Nanotherapeutics for the Treatment of Hepatocellular Carcinoma

Preclinical Findings for Targeted Nanotherapies to Hepatocellular Carcinoma

Author(s): Akhil Suresh, Chetan H Metha, Varalakshmi Velagacherla, Srinivas Mutalik, Usha Y Nayak and N. Udupa * .

Pp: 333-383 (51)

DOI: 10.2174/9789815039740122010011

* (Excluding Mailing and Handling)

Abstract

Hepatocellular carcinoma (HCC) is considered a major ailment throughout
the world, and conventional therapies including chemo and combinational have suboptimal
responses with toxicity and adverse effects. The use of conventional methods
becomes challenging, especially when the tumor cells adapt resistance rapidly, which
further limits their use. Nanotherapeutics for HCC show their potential with minimal
toxicity and enhanced degree of targeted drug delivery, which has attracted researchers
across the world to explore the various benefits of nanotherapeutics. This chapter has
briefly covered the epidemiology and incidence of HCC, its causes, stages, different
ways to diagnose HCC, its pathology, and conventional treatment options. We have
explained various targeted nanotherapeutic preclinical approaches such as lipidic
nanoparticles, polymeric nanoparticles, and liposomes for HCC. Surface-modified
nanoparticles and liposomes can actively target a wide array of overexpressed receptors
on the tumor surface. It can be seen from the literature that the nanotherapeutic
approach for the management of HCC has a high potential to become the mainstream
treatment platform if explored and tweaked appropriately. In almost all the works,
promising results were seen. Maximum amount of drug was delivered at the tumor site,
drug release at unwanted sites were prevented and selectively caused cell necrosis in
the tumors, while not affecting the normal cells. These remarkable outcomes further
strengthen the nanotherapeutic platform, showcasing its true potential.

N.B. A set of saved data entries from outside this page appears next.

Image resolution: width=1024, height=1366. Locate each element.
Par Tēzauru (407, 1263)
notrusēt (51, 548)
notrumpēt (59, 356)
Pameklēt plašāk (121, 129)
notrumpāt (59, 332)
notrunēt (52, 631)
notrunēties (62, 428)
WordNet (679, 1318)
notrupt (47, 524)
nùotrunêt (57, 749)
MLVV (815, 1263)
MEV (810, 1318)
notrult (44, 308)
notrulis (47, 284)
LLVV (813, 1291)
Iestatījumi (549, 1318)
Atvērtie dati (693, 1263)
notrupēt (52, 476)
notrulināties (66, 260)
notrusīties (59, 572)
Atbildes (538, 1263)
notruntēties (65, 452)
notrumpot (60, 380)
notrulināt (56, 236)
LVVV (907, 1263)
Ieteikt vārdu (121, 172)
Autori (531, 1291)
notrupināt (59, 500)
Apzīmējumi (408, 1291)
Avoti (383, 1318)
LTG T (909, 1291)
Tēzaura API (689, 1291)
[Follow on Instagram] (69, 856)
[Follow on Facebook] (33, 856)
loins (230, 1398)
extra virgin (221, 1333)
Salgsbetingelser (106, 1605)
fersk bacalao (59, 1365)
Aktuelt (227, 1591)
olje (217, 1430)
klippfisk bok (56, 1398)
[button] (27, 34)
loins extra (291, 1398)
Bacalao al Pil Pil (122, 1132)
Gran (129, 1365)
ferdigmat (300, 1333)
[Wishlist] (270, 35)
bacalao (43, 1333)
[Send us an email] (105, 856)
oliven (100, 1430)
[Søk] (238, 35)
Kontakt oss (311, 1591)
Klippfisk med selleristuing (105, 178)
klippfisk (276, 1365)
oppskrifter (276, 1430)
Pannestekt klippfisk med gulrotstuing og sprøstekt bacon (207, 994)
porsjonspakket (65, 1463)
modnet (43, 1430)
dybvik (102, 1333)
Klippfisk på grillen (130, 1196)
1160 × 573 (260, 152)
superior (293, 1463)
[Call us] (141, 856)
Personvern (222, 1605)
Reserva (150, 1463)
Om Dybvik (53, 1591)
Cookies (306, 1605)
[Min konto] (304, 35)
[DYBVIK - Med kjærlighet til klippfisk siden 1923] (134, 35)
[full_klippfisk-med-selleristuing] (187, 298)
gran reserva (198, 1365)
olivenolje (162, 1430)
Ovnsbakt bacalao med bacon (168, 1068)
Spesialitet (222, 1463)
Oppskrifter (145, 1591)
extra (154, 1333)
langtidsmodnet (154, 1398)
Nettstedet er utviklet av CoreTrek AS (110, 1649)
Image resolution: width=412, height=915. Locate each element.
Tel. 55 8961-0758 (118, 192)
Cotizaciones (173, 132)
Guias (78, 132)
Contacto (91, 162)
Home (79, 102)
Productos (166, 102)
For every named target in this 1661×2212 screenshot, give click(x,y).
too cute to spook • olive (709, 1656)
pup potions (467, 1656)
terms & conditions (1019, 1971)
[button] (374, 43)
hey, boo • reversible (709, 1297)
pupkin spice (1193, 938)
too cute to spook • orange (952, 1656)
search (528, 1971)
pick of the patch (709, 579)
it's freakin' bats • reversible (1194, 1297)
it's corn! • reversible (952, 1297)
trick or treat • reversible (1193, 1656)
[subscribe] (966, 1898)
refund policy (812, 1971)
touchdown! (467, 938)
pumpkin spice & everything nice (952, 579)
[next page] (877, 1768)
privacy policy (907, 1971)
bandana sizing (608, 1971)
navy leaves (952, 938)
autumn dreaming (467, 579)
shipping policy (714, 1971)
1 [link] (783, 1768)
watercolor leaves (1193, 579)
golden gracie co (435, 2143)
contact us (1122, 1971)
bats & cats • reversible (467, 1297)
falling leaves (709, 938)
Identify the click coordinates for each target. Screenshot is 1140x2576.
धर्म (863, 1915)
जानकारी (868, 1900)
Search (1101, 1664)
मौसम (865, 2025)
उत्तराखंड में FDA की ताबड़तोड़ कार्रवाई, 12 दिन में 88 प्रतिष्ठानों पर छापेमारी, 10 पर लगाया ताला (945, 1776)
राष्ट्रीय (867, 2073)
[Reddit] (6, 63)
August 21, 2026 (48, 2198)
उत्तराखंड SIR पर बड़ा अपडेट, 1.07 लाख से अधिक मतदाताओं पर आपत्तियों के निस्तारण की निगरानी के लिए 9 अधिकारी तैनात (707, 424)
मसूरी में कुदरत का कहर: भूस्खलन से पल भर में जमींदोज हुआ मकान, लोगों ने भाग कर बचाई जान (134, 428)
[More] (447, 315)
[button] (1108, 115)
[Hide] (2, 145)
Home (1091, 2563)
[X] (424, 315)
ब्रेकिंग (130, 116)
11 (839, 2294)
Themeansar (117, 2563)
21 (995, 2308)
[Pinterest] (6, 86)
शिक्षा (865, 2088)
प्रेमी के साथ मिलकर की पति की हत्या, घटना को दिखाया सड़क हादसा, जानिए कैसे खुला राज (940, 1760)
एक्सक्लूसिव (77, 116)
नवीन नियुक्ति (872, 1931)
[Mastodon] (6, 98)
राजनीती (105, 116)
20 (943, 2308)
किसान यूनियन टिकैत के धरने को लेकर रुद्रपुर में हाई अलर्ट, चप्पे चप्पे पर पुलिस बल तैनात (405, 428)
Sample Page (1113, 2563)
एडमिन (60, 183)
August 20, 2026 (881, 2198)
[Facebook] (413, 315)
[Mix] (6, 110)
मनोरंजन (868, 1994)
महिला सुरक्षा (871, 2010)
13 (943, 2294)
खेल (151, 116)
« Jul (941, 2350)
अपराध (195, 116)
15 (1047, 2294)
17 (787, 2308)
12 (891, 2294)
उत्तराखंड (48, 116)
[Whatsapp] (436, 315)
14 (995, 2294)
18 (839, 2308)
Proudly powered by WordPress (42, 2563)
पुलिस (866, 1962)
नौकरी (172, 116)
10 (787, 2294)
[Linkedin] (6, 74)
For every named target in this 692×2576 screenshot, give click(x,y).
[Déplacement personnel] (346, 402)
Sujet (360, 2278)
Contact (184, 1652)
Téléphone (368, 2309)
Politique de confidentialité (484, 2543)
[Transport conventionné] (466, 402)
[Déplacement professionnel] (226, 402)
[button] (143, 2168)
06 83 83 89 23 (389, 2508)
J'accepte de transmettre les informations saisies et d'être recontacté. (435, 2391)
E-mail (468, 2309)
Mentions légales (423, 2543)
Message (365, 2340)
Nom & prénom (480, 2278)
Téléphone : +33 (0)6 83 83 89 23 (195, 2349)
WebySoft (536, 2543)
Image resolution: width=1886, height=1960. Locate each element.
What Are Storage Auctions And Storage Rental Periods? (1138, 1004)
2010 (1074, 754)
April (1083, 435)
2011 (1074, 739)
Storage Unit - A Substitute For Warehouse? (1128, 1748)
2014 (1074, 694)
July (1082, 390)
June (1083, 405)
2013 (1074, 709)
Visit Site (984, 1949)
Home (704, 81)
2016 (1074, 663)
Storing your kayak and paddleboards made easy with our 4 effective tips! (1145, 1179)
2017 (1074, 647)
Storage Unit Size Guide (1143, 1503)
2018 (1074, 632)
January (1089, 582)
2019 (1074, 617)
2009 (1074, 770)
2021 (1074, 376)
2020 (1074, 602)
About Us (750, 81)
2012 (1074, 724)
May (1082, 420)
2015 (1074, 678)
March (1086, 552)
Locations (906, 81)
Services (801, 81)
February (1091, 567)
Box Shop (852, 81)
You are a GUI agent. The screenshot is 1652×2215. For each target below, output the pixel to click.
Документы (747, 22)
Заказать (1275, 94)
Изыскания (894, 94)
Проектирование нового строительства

Keywords: Asialoglycoprotein receptor, Cisplatin, Cubosomes, Dendrimers, Diosmin, Doxorubicin, Hepatocellular carcinoma, Irinotecan, Liquid crystalline nanoparticles, Liver cancer, Nanoparticles, Nanostructured lipid carriers, Nanotherapy, Polyester vectors, Selenium nanoparticles, Solid lipid nanoparticles, Sorafenib, Smart nanoparticles, Superparamagnetic iron oxide nanoparticles, Tumor suppressor microRNA.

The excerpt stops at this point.